BANGALORE (Reuters) - Satyam Computer Services Ltd, in the process of a merger with parent Tech Mahindra Ltd , met expectations with a 17 percent rise in second-quarter profit, as customers, aiming to cut IT costs, gave it more orders.
Profits for the September quarter rose to 2.78 billion rupees from 2.38 billion rupees in the year-earlier period, Satyam said in a statement on Tuesday. That compares with analysts' estimate of 2.73 billion rupees, according to Thomson Reuters I/B/E/S.
India's $100 billion-a-year software services industry earns about three quarters of its revenue from the United States and Europe. Australia is also an increasingly important market for the sector.
Billionaire Anand Mahindra purchased Satyam in a government-sponsored sale in 2009 after the founder of the Hyderabad-based company admitted to one of India's largest accounting frauds.
Mahindra is seeking to create a consolidated IT services powerhouse by merging Satyam and Tech Mahindra, which provides software services to clients such as BT Group Plc and SAAB AB.

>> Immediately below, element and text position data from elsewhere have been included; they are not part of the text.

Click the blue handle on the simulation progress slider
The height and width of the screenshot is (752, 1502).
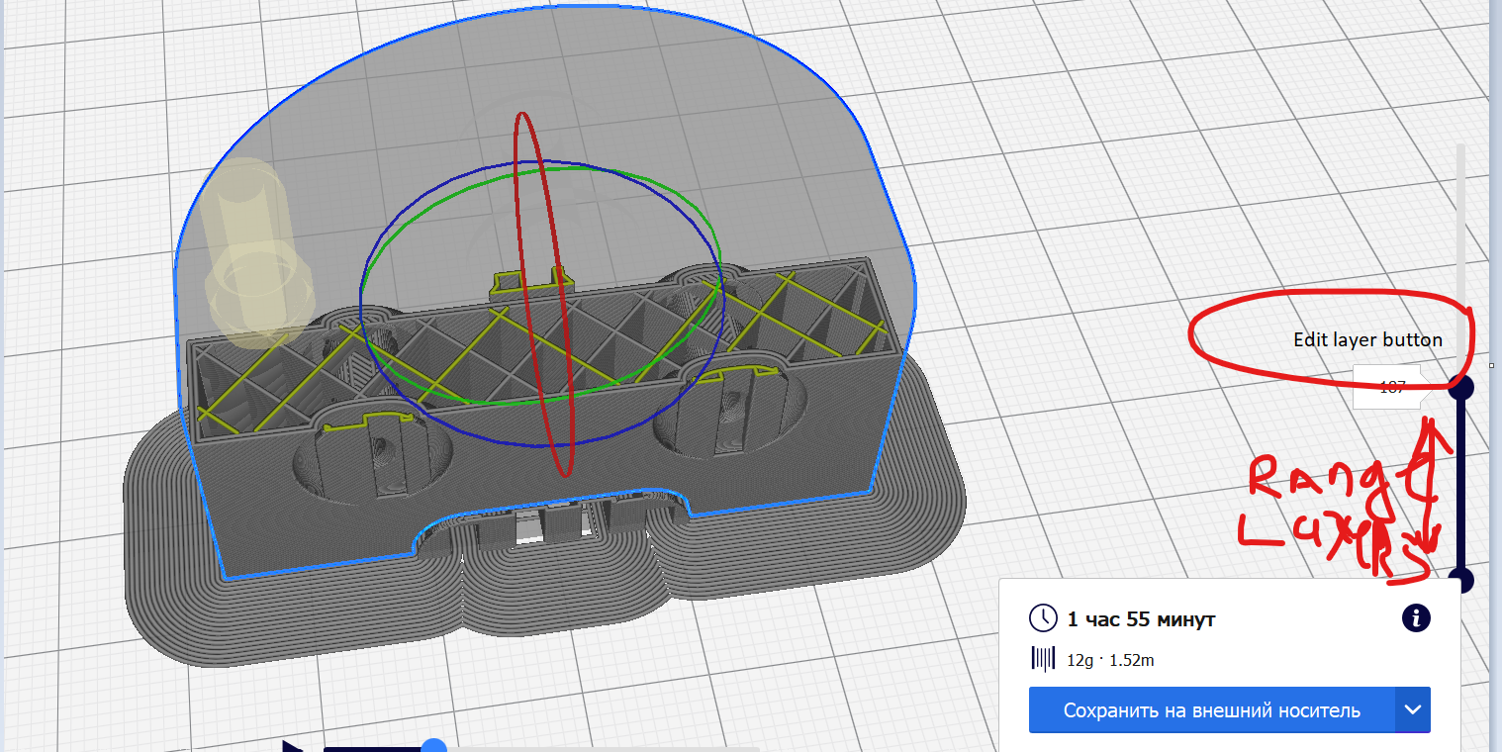pyautogui.click(x=435, y=748)
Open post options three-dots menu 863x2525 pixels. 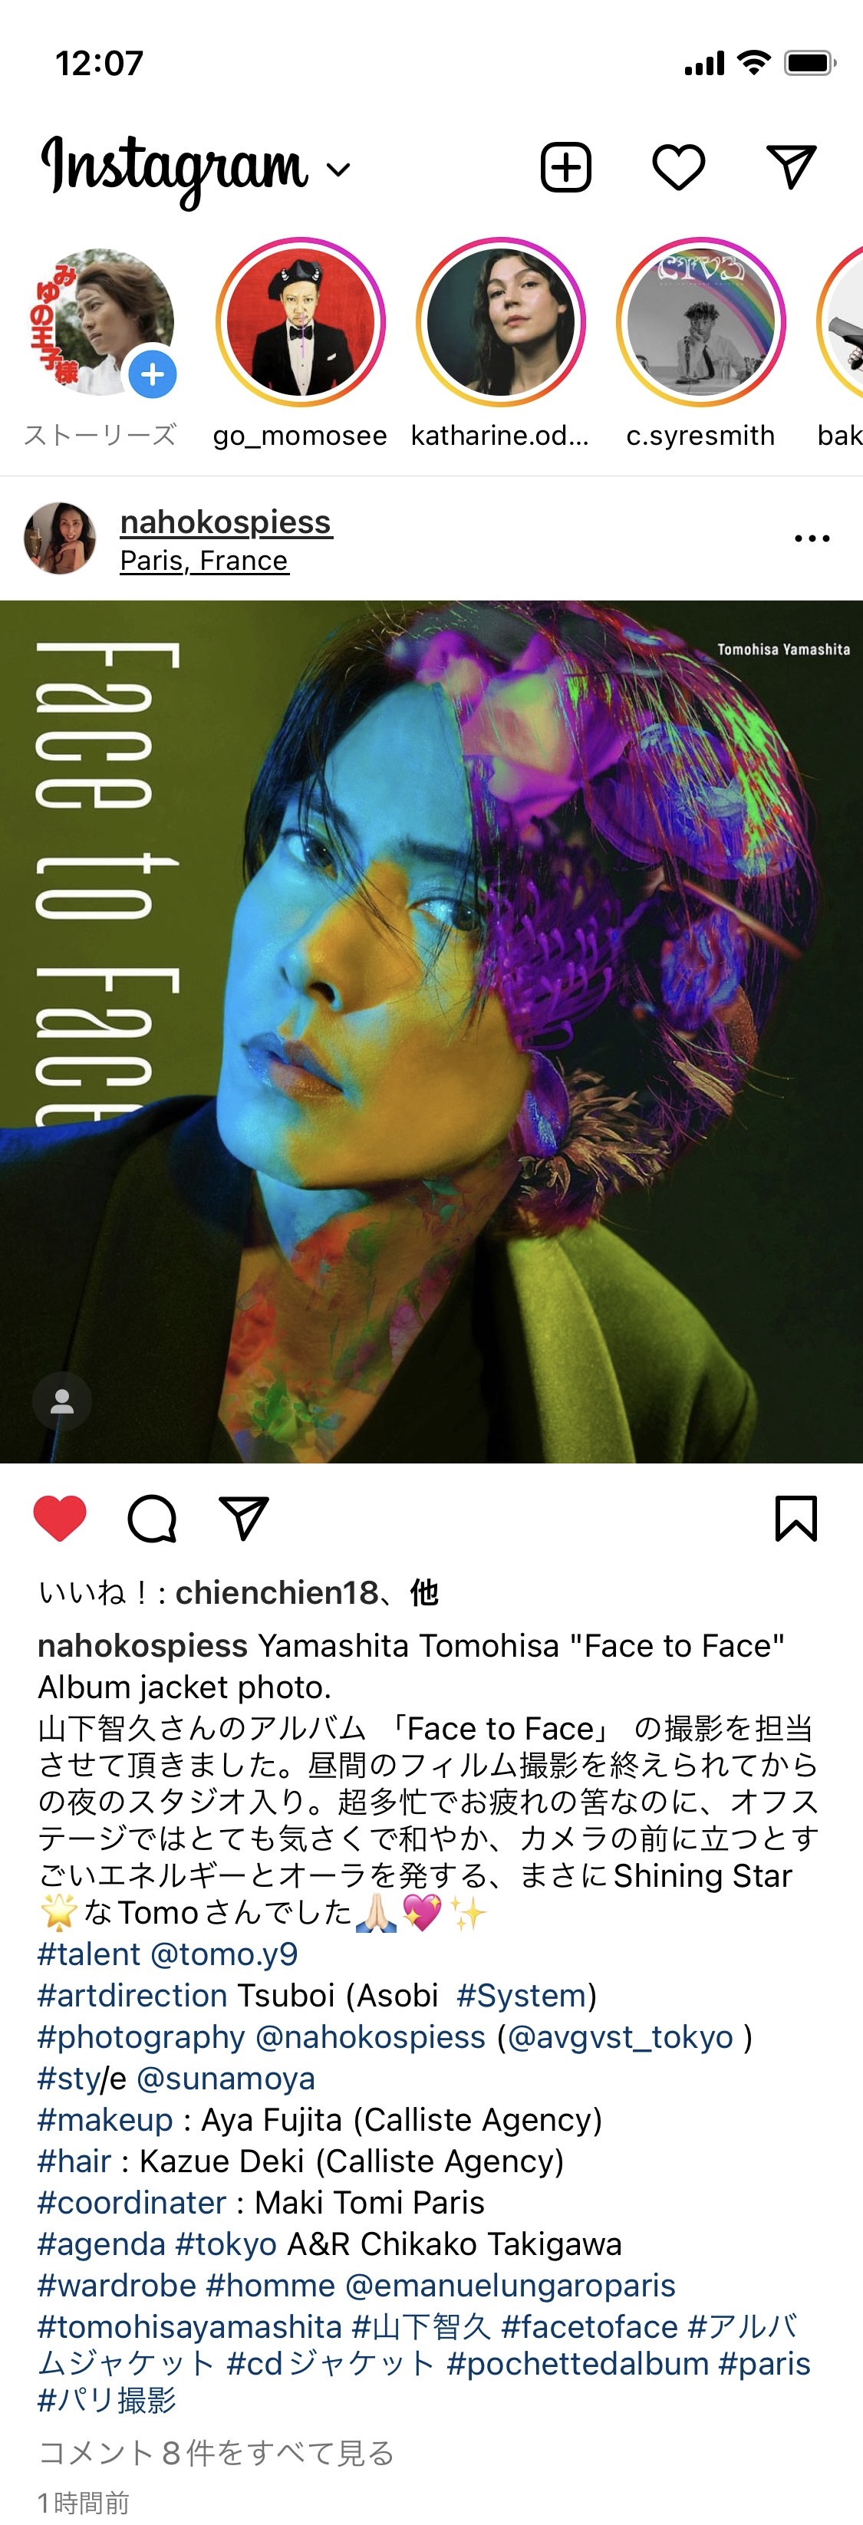(x=812, y=538)
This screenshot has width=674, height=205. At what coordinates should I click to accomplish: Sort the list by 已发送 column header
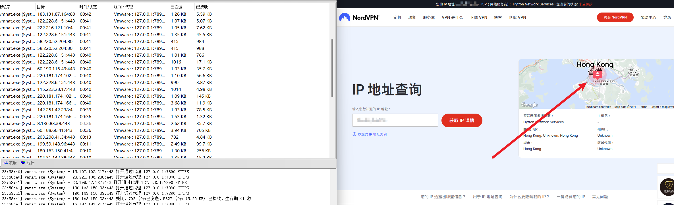(x=176, y=7)
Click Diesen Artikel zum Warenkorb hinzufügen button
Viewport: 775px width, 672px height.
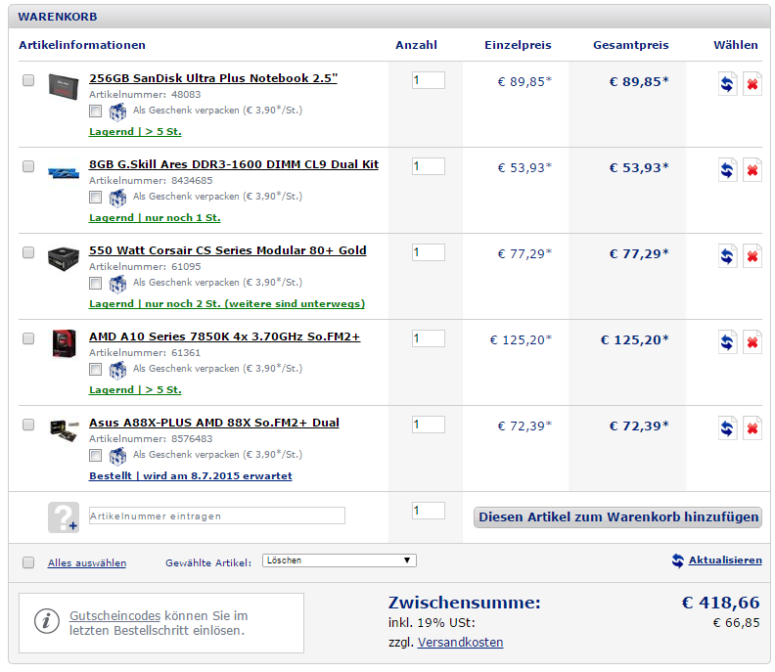tap(617, 516)
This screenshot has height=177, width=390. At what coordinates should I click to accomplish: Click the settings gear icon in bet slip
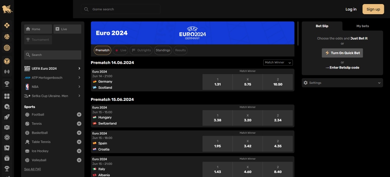click(306, 83)
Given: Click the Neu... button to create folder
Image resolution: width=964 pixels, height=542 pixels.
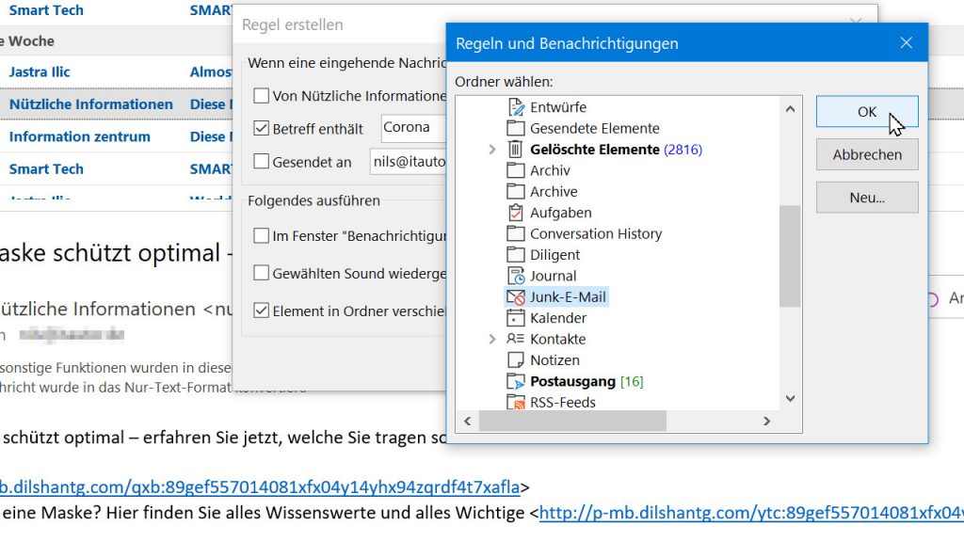Looking at the screenshot, I should tap(867, 198).
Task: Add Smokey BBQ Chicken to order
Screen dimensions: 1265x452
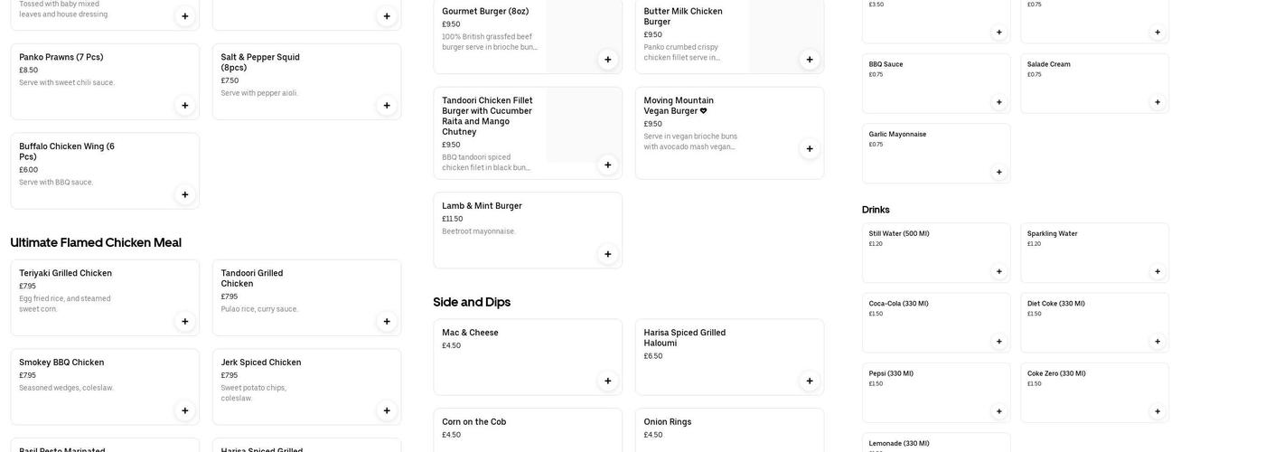Action: [185, 411]
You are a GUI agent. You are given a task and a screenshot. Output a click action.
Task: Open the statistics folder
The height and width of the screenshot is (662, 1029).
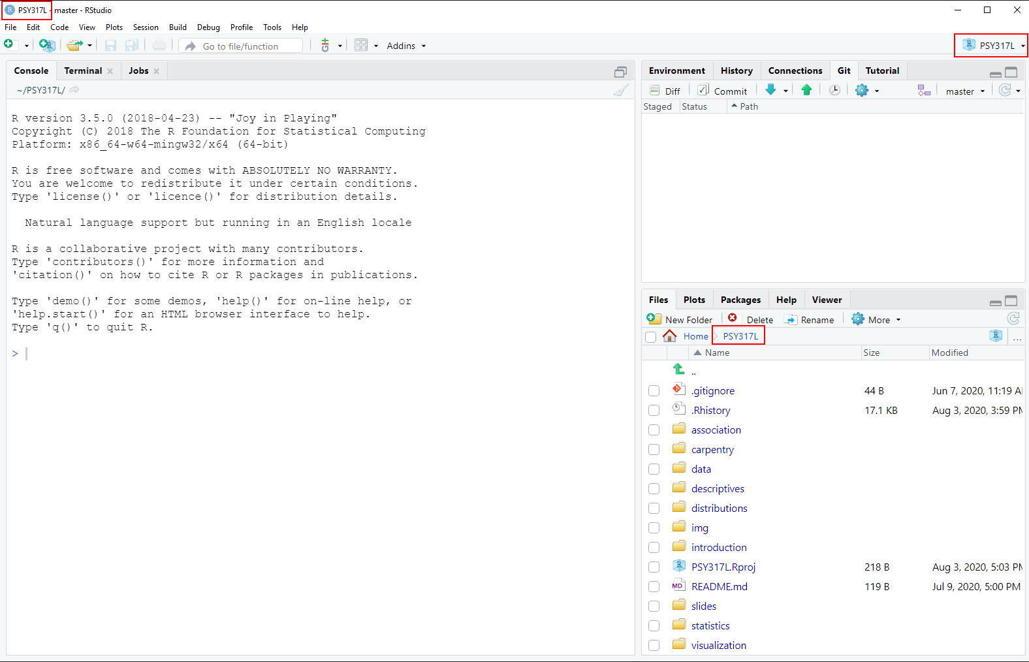click(x=710, y=626)
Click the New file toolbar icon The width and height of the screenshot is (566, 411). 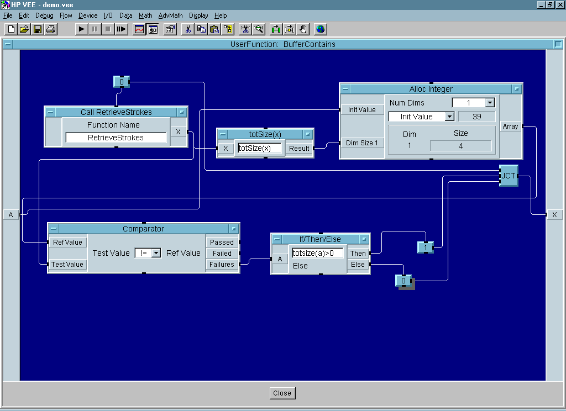[11, 29]
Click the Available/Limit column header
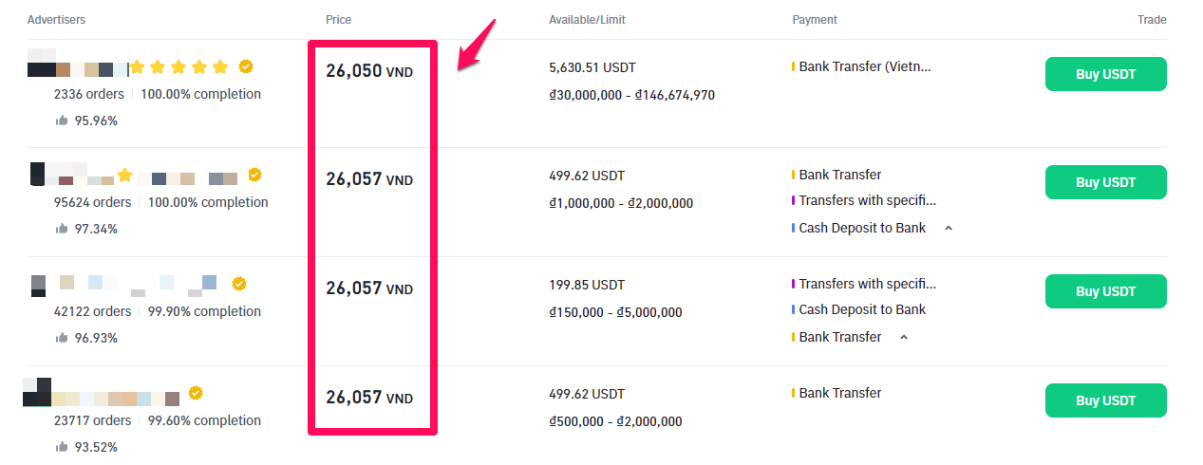The image size is (1203, 465). coord(587,20)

Tech Mahindra owns close to 43 percent of Satyam, now called Mahindra Satyam. It is offering one share in itself for every 8.5 shares of Satyam to absorb the company.
Satyam shares have gained about 39 percent in value since March 21, when the company announced its plans to merge with Tech Mahindra. The stock closed up 0.65 percent on Tuesday ahead of the earnings report.
The NSE's sectoral index lagged the broader market this year, but has rallied about 9 percent since a July low as investors became more optimistic about some stability in the global economic environment.
Satyam's quarterly sales rose 22.8 percent to 19.38 billion rupees. Analysts were expecting sales of 19.24 billion rupees.
Earlier this month, top-ranked Tata Consultancy Services and fourth-ranked HCL Technologies beat expectations for second-quarter earnings. TCS reiterated it would beat the 11-14 percent estimate for exports growth made by the National Association of Software and Services Companies, an industry lobby.
Second-ranked Infosys retained its July outlook for the current fiscal year ending March 2013. Infosys was yet to include revenue from the acquisition of a Swiss consultancy Lodestone Holding. Wipro , the No. 3 provider, will report second quarter earnings on Friday.